BRIEF DESCRIPTION OF THE DRAWINGS Fig. 1 is a circuit configuration diagram showing a battery pack of an embodiment of a multi-series multi-parallel battery pack of the present invention.

Fig. 2 is a circuit configuration diagram showing an example of a unit used in the embodiment.

3 is a circuit configuration diagram of the lead wire of the present invention, FIG. 3(a) is a circuit configuration diagram in the case where a part of the lead wire is inserted with a resistor, and FIG. 3(b) is a part of the connection differential in the middle of the lead wire. The circuit configuration diagram in the case of an amplifier.

Fig. 4 is a circuit configuration diagram showing an example of the configuration of the prior art secondary battery pack.

Figure 5 is a circuit configuration diagram showing an example of the construction of one of the prior art units.

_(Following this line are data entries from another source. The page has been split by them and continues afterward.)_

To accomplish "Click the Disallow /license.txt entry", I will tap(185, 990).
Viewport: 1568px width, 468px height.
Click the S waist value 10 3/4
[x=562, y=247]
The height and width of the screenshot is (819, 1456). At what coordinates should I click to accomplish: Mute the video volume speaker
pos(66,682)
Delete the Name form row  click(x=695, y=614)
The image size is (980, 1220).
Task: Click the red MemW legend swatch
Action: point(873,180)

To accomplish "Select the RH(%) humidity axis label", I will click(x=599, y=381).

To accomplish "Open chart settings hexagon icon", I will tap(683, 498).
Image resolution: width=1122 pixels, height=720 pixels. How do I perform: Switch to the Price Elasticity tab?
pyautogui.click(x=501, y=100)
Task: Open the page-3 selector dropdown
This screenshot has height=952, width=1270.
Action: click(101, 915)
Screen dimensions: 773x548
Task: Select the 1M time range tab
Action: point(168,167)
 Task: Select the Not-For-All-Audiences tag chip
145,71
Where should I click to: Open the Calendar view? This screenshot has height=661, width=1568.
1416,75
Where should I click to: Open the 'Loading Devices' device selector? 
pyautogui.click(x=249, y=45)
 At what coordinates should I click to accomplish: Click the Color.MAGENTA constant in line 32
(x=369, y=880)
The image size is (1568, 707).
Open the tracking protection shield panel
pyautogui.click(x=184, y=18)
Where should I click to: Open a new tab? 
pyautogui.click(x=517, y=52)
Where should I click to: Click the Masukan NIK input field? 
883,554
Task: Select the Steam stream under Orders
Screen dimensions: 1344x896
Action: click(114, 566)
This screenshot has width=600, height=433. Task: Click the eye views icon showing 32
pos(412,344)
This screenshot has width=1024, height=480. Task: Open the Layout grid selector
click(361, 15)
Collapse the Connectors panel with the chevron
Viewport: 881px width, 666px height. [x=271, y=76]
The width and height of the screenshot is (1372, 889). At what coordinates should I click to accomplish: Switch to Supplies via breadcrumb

10-1~8. . . 2 times battery

11. . . Lead line

12. . . The part of the way

13. . . Charging stop signal

14. . . Discharge stop signal

15. . . Voltage detection circuit

Claims (2)

A multi-series multi-parallel battery pack having a plurality of units connected in series or in parallel, a control circuit inputting a charge stop signal and a discharge stop signal outputted by the unit, and charging or discharging controlled by the control circuit The secondary battery pack of the switching element, wherein the unit has a plurality of unit secondary batteries connected in series or in parallel; detecting respective voltages of the unit cells, and outputting the charging stop signal and discharging according to the voltage detection result a voltage detecting circuit for stopping the signal; and transmitting the respective voltages of the unit secondary battery directly to the voltage detecting circuit, and also transmitting the voltage to the lead line of the control circuit by a resistor. A multi-series multi-parallel battery pack having a plurality of units connected in series or in parallel, a control circuit inputting a charge stop signal and a discharge stop signal outputted by the unit, and charging or discharging controlled by the control circuit The secondary battery pack of the switching element, wherein the unit has a plurality of unit secondary batteries connected in series or in parallel; detecting respective voltages of the unit cells, and outputting the charging stop signal and discharging according to the voltage detection result a voltage detecting circuit for stopping the signal; and transmitting the respective voltages of the unit secondary battery directly to the voltage detecting circuit, and also transmitting the voltage to the lead line of the control circuit by a differential amplifier.